BACKGROUND: The Aizoaceae family\'s Sesuvium sesuvioides (Fenzl) Verdc is a medicinal species of the Cholistan desert, Pakistan. The purpose of this study was to determine the genomic features and phylogenetic position of the Sesuvium genus in the Aizoaceae family. We used the Illumina HiSeq2500 and paired-end sequencing to publish the complete chloroplast sequence of S. sesuvioides.
RESULTS: The 155,849 bp length cp genome sequence of S. sesuvioides has a 36.8% GC content. The Leucine codon has the greatest codon use (10.6%), 81 simple sequence repetitions of 19 kinds, and 79 oligonucleotide repeats. We investigated the phylogeny of the order Caryophyllales\' 27 species from 23 families and 25 distinct genera. The maximum likelihood tree indicated Sesuvium as a monophyletic genus, and sister to Tetragonia. A comparison of S. sesuvioides, with Sesuvium portulacastrum, Mesembryanthemum crystallinum, Mesembryanthemum cordifolium, and Tetragonia tetragonoides was performed using the NCBI platform. In the comparative investigation of genomes, all five genera revealed comparable cp genome structure, gene number and composition. All five species lacked the rps15 gene and the rpl2 intron. In most comparisons with S. sesuvioides, transition substitutions (Ts) were more frequent than transversion substitutions (Tv), producing Ts/Tv ratios larger than one, and the Ka/Ks ratio was lower than one. We determined ten highly polymorphic regions, comprising rpl22, rpl32-trnL-UAG, trnD-GUC-trnY-GUA, trnE-UUC-trnT-GGU, trnK-UUU-rps16, trnM-CAU-atpE, trnH-GUG-psbA, psaJ-rpl33, rps4-trnT-UGU, and trnF-GAA-ndhJ.

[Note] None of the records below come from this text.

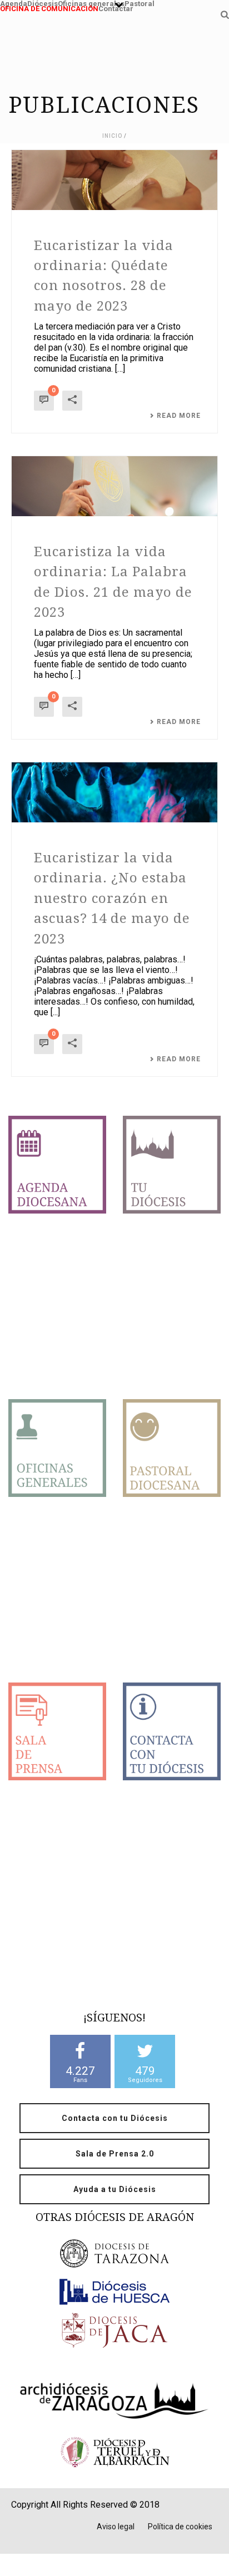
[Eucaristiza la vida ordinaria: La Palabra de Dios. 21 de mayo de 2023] (114, 486)
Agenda (13, 2)
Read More (179, 415)
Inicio (112, 136)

CONCLUSIONS: The whole S. sesuvioides chloroplast will be examined as a resource for in-depth taxonomic research of the genus when more Sesuvium and Aizoaceae species are sequenced in the future. The chloroplast genomes of the Aizoaceae family are well preserved, with little alterations, indicating the family\'s monophyletic origin. This study\'s highly polymorphic regions could be utilized to build realistic and low-cost molecular markers for resolving taxonomic discrepancies, new species identification, and finding evolutionary links among Aizoaceae species. To properly comprehend the evolution of the Aizoaceae family, further species need to be sequenced.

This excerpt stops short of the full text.